According to the April 2019 World Economic Outlook published by the International Monetary Fund (IMF), Tanzania’s real GDP is projected to grow by 4 percent and 4.2 percent in 2019 and 2020, respectively. Usually, these would be considered strong growth rates, even for a developing country. Developing countries typically have more room for rapid growth.
However, these projections for Tanzania suggest a slowdown of the economy, when compared with the GDP growth rate of about 7 percent on average in the past few years. While it may be a case of “shooting the messenger,” the IMF’s forecast was not at all pleasing to the Tanzanian government, to put it mildly. The Tanzanian government has argued that the projections of the World Bank and the African Development Bank, which present a more optimistic outlook on the Tanzanian economy, are more accurate. Whatever the case might be, what has ensued is a heated debate in the parliament and in the media over which projections are to be relied upon.
It is hard to overestimate the importance of GDP growth rate statistics in determining the health of the economy at the macroeconomic level. Accuracy in measuring GDP is critical. Otherwise, key fiscal and monetary policies might be formulated based on inaccurate information. Moreover, decisions on investment by the private sector are based, in part, on the GDP statistics.

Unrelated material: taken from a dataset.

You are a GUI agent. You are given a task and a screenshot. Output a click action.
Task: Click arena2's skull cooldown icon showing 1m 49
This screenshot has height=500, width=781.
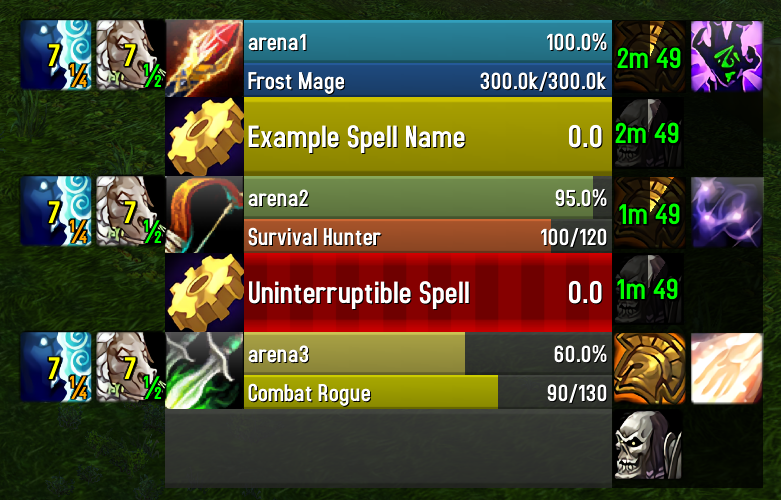click(649, 290)
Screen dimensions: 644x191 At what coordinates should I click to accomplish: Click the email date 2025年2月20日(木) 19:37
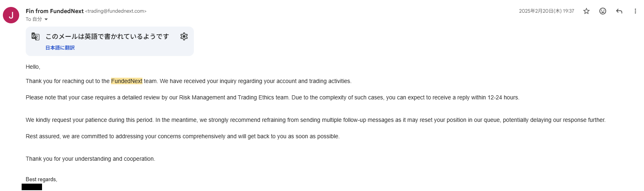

Nonetheless, the GDP growth rate is only one economic indicator which, alone, cannot tell much about the standard of living of the people in a country. Caution must, therefore, be exercised so that the debate over whose projections of real GDP are more acceptable, does not distract policy makers from paying close attention to the real indicators of the standard of living.
A rapid growth in real GDP is not impressive in itself if it does not translate into increased access to good quality education, health care, clean water, electricity, agricultural and livestock extension services, increased public safety, and an overall reduction of poverty.
Recently, it was reported that Tanzanian public primary and secondary schools face a shortage of 80,000 teachers. The shortage is not evenly distributed between districts and regions or between subjects taught, but that is roughly a 25 percent shortfall nationwide. This raises many questions related to GDP which should be the focus of policy makers.
Does this shortage simply reflect the increase in the number of schools and students following the current administration’s declaration to eliminate all fees for public primary and secondary schools? If that is the case, this may only be a temporary challenge.
However, even if that is the case, one should still ask a follow-up question. How does an economy that has been growing at an average of 7 percent a year, over the last ten years, fail to supply an adequate number of teachers when education is the foundation of a nation? Moreover, there are hundreds, if not thousands, of individuals with legitimate diplomas and degrees in education in the country who are unemployed.
If the debate over the GDP statistics is not extended to these types of questions – the ones that point directly to the provision of social services and the standard of living in general – then it is, more or less, just an academic and political exercise.